GIVEN REQUEST >>
Reproduce every line of the records below verbatim, keeping the same order.
━━━━
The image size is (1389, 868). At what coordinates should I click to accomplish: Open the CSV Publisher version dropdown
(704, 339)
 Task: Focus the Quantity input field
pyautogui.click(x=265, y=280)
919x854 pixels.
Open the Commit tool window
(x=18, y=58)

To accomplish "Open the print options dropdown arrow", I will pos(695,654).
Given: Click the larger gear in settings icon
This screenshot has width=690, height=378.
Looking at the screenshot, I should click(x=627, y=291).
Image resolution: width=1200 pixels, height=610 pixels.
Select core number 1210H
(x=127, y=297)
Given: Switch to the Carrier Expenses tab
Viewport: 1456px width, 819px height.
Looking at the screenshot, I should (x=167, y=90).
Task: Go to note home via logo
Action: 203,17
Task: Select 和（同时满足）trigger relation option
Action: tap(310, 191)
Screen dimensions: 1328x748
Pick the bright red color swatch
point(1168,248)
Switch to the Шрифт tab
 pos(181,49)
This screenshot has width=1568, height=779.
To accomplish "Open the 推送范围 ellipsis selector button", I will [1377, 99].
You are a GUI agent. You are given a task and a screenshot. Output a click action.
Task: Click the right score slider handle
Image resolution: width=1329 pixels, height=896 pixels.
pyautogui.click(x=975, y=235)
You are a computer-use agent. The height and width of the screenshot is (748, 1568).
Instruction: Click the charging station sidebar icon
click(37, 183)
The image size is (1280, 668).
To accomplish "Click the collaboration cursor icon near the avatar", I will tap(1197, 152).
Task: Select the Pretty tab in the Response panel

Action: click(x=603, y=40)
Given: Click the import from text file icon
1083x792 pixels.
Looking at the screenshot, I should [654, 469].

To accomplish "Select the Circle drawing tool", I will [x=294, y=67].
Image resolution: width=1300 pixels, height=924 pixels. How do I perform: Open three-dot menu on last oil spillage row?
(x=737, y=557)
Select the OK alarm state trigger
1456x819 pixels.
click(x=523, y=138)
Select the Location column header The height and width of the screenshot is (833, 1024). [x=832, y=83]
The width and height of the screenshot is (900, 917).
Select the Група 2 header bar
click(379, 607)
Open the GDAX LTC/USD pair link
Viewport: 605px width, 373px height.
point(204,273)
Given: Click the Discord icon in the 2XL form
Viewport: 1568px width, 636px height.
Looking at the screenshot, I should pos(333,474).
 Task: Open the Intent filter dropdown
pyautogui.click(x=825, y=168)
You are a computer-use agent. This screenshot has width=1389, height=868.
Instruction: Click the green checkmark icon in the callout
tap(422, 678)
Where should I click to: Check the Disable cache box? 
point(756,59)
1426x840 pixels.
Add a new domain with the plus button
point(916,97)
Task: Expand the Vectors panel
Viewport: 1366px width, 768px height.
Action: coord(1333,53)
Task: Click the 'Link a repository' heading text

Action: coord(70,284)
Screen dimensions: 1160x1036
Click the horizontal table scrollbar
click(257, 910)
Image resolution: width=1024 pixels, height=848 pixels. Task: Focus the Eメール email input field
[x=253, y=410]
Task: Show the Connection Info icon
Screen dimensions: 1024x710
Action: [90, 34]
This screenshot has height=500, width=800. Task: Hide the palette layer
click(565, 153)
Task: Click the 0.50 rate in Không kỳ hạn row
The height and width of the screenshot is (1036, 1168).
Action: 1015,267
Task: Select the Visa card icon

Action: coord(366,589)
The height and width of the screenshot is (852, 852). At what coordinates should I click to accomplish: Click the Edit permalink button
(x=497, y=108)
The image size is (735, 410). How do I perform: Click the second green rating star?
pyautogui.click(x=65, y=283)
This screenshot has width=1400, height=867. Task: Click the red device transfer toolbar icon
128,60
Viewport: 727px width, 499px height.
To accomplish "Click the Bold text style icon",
━━━━
WRITTEN ANSWER >>
The image size is (1389, 868). At what coordinates should I click to accomplish: Open the CSV Publisher version dropdown
(704, 339)
 Task: Focus the Quantity input field
pyautogui.click(x=265, y=280)
919x854 pixels.
Open the Commit tool window
(x=18, y=58)

To accomplish "Open the print options dropdown arrow", I will pos(695,654).
Given: Click the larger gear in settings icon
This screenshot has width=690, height=378.
Looking at the screenshot, I should click(x=627, y=291).
Image resolution: width=1200 pixels, height=610 pixels.
Select core number 1210H
(x=127, y=297)
Given: Switch to the Carrier Expenses tab
Viewport: 1456px width, 819px height.
Looking at the screenshot, I should (x=167, y=90).
Task: Go to note home via logo
Action: 203,17
Task: Select 和（同时满足）trigger relation option
Action: tap(310, 191)
Screen dimensions: 1328x748
Pick the bright red color swatch
point(1168,248)
Switch to the Шрифт tab
 pos(181,49)
This screenshot has width=1568, height=779.
To accomplish "Open the 推送范围 ellipsis selector button", I will [1377, 99].
You are a GUI agent. You are given a task and a screenshot. Output a click action.
Task: Click the right score slider handle
Image resolution: width=1329 pixels, height=896 pixels.
pyautogui.click(x=975, y=235)
You are a computer-use agent. The height and width of the screenshot is (748, 1568).
Instruction: Click the charging station sidebar icon
click(37, 183)
The image size is (1280, 668).
To accomplish "Click the collaboration cursor icon near the avatar", I will tap(1197, 152).
Task: Select the Pretty tab in the Response panel

Action: click(x=603, y=40)
Given: Click the import from text file icon
1083x792 pixels.
Looking at the screenshot, I should [654, 469].

To accomplish "Select the Circle drawing tool", I will [x=294, y=67].
Image resolution: width=1300 pixels, height=924 pixels. How do I perform: Open three-dot menu on last oil spillage row?
(x=737, y=557)
Select the OK alarm state trigger
1456x819 pixels.
click(x=523, y=138)
Select the Location column header The height and width of the screenshot is (833, 1024). [x=832, y=83]
The width and height of the screenshot is (900, 917).
Select the Група 2 header bar
click(379, 607)
Open the GDAX LTC/USD pair link
Viewport: 605px width, 373px height.
point(204,273)
Given: Click the Discord icon in the 2XL form
Viewport: 1568px width, 636px height.
Looking at the screenshot, I should pos(333,474).
 Task: Open the Intent filter dropdown
pyautogui.click(x=825, y=168)
You are a computer-use agent. This screenshot has width=1389, height=868.
Instruction: Click the green checkmark icon in the callout
tap(422, 678)
Where should I click to: Check the Disable cache box? 
point(756,59)
1426x840 pixels.
Add a new domain with the plus button
point(916,97)
Task: Expand the Vectors panel
Viewport: 1366px width, 768px height.
Action: coord(1333,53)
Task: Click the 'Link a repository' heading text

Action: coord(70,284)
Screen dimensions: 1160x1036
Click the horizontal table scrollbar
click(257, 910)
Image resolution: width=1024 pixels, height=848 pixels. Task: Focus the Eメール email input field
[x=253, y=410]
Task: Show the Connection Info icon
Screen dimensions: 1024x710
Action: [90, 34]
This screenshot has height=500, width=800. Task: Hide the palette layer
click(565, 153)
Task: Click the 0.50 rate in Không kỳ hạn row
The height and width of the screenshot is (1036, 1168).
Action: 1015,267
Task: Select the Visa card icon

Action: coord(366,589)
The height and width of the screenshot is (852, 852). At what coordinates should I click to accomplish: Click the Edit permalink button
(x=497, y=108)
The image size is (735, 410). How do I perform: Click the second green rating star?
pyautogui.click(x=65, y=283)
This screenshot has width=1400, height=867. Task: Click the red device transfer toolbar icon
128,60
Viewport: 727px width, 499px height.
To accomplish "Click the Bold text style icon",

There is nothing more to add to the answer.